Do we get more value out of charity donations by normal people than we lose in charities being used as a tax-privileged vehicle for rich people to exert their desire on the world?

Also, charitable donations have weird constraints. My church would like to end deportations of undocumented immigrants based on our reading of Leviticus 19:34, and the most effective way to do that would have been to campaign against certain presidential candidates. We couldn't do that. Another church wanted to end civil recognition of same-sex marriage based on their reading of Leviticus 18:22, but that involved campaigning for a ballot initiative, and they were allowed to do that to the tune of millions of dollars.

I'm obviously not inclined to say "Please start taxing my church," but the fact that we can participate essentially by chance in some political activities and not others doesn't seem like it would exist in a "free society".


First, your distinction between "normal people", which are moral, and "rich people", who are just evil, are kind of disgusting. Having a lot of money doesn't automatically make one evil (to remove all suspicion, I am not rich and likely never will be, at least by US standards :). I'm not sure what your point is there, but it doesn't sound good.

> the most effective way to do that would have been to campaign against certain presidential candidates

That's certainly not the most effective way. US law has very clear immigration provisions, which require certain documentation, and US president swears to uphold the law. Most efficient strategy would be to change the law, thus voting for specific - namely, open-border - candidate for Congress, that can change the law so that US has immigration procedures no longer, and thus does not have to deport people who violate them. Note that I did not say "efficient" but "most efficient" - I see no really efficient strategy that would make US a country without immigration law anytime soon, and having such law, it is natural to have to enforce it - otherwise there's no point in having it.

In any case, nothing prevents you to from campaigning for or against any policy or any candidate, be it open border or not, as a private person or as a part of an organized effort. Why you need the church to do it? Just create an independent organization and campaign as your hear pleases.

> I'm obviously not inclined to say "Please start taxing my church,"

If you register a non-profit and make all the requirements that tax-exempt non-profits have, and do charitable work and so on, nothing prevents you from calling your organization "church", but I don't see why doing so should give you any special status not available to any other nonprofit. And if it doesn't qualify as nonprofit, then it should be taxed by the same rules as the rest of organizations are.


When I read this, unfortunately I'm thinking "don't hate the player, hate the game". Lobbying is a double-edged sword, and it is a game played very well by the powerful and the rich.

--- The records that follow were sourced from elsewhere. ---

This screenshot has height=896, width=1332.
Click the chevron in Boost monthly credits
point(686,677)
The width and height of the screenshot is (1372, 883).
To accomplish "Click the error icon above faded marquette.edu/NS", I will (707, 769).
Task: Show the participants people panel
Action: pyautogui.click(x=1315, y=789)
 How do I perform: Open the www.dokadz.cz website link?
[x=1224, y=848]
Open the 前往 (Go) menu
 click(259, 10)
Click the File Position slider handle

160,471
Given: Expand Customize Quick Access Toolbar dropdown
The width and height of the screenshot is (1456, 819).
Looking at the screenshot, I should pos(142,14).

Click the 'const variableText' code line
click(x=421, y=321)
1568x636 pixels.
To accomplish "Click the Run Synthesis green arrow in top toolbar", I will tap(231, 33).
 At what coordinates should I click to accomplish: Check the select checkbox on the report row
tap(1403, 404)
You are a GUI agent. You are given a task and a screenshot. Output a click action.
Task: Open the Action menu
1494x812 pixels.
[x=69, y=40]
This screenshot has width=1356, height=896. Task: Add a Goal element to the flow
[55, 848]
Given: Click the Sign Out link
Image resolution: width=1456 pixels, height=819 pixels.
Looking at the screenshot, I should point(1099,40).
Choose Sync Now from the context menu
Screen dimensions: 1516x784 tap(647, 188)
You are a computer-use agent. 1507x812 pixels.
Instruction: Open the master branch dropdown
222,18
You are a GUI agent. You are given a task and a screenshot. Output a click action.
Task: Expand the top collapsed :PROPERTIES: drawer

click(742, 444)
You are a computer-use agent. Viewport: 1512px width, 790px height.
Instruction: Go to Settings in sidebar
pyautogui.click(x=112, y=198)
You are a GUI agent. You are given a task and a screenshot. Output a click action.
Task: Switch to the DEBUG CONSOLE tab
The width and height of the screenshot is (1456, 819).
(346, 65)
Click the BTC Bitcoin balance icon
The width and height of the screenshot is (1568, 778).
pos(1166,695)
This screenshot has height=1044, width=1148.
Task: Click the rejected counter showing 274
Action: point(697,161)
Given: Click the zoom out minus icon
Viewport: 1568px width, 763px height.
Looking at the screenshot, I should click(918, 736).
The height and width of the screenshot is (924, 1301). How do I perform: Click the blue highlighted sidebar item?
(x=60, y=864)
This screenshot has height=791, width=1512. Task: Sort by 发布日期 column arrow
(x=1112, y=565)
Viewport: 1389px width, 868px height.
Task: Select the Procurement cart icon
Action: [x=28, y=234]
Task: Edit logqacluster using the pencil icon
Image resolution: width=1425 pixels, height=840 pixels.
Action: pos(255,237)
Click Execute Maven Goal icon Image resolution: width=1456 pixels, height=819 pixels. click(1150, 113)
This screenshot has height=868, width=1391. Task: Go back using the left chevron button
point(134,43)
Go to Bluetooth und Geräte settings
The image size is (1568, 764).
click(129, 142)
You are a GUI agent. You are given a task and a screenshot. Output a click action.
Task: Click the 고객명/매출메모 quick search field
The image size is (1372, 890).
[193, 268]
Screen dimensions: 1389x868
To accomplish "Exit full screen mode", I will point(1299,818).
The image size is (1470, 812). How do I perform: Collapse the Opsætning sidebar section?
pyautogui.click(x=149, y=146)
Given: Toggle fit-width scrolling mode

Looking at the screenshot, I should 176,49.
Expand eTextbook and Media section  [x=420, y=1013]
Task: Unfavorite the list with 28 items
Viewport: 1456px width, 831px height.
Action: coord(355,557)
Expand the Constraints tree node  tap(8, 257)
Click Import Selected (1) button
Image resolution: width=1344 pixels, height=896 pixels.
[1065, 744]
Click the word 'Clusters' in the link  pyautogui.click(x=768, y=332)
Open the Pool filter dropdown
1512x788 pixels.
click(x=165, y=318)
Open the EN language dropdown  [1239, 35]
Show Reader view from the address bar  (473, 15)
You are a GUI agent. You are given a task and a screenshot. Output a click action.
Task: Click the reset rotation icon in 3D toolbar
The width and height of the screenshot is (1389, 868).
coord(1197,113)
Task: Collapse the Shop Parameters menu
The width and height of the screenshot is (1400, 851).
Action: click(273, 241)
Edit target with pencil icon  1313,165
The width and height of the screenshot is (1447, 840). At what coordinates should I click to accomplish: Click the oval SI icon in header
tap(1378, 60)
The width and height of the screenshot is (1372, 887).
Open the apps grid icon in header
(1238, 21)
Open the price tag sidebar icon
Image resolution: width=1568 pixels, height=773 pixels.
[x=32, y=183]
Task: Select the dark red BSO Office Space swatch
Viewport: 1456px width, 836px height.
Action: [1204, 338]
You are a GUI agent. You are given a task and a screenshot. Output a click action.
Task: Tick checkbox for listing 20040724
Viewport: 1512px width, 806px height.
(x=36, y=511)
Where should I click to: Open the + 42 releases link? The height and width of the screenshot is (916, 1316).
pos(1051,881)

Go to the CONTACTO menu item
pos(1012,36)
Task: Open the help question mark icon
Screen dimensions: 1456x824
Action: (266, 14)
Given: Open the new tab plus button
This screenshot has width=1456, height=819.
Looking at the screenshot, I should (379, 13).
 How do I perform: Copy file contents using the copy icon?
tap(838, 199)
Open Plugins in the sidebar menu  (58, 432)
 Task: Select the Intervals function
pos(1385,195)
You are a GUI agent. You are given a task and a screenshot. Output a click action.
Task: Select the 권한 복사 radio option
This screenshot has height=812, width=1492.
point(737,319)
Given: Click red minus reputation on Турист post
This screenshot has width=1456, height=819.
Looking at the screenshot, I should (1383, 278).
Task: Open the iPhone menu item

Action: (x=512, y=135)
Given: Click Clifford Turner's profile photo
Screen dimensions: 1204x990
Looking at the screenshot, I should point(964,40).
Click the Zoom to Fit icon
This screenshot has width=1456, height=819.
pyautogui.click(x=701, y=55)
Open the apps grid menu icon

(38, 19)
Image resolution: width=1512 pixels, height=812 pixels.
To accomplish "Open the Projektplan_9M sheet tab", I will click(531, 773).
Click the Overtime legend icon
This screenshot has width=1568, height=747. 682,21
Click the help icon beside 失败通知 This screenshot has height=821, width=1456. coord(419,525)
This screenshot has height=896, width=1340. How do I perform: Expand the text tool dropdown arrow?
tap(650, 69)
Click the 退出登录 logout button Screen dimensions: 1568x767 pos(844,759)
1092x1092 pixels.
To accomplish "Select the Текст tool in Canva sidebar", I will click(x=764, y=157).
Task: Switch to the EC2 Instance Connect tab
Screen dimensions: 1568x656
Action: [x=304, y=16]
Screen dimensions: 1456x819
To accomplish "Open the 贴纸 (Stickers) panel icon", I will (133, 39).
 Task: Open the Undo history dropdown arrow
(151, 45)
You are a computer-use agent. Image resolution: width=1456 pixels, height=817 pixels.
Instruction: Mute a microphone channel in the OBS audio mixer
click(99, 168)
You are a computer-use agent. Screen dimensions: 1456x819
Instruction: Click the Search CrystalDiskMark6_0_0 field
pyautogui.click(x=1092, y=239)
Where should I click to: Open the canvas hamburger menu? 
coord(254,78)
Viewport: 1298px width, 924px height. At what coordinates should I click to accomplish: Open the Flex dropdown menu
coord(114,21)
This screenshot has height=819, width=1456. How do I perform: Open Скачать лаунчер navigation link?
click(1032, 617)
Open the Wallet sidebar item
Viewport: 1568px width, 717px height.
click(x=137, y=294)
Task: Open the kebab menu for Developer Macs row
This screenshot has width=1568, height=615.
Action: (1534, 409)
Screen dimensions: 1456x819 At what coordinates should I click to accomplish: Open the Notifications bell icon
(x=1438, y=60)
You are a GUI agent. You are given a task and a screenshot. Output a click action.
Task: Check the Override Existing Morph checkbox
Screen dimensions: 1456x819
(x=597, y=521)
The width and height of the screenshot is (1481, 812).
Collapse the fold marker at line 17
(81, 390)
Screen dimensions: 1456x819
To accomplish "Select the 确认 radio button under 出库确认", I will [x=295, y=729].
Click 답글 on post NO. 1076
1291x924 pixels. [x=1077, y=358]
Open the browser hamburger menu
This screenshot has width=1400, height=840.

Lobbying only works because voters don't care about what they're voting for. You can always vote against the candidates who were lobbied into doing something you don't like, or lobbied at all. But the majority of voters can't do that - they insist on voting for the candidates with the most expensive advertising and forget about where that money comes from.


It's pretty much the same as the situation with taxi medallion owners now that Uber has come along.

If you ask me, the correct answer is for the government to either give some one-off compensation to Intuit (or buy the company from its existing shareholders), and then shut it down, and reform the system.

Why should the government pay money to a private corporation or shareholders? Because they created this mess ("opportunity") in the first place with a ridiculous tax code. It's just the actual, realized, dollar-value cost of the mess that was created, instead of externalizing the cost onto taxpayers. Once that cost has been paid, the system can be fixed.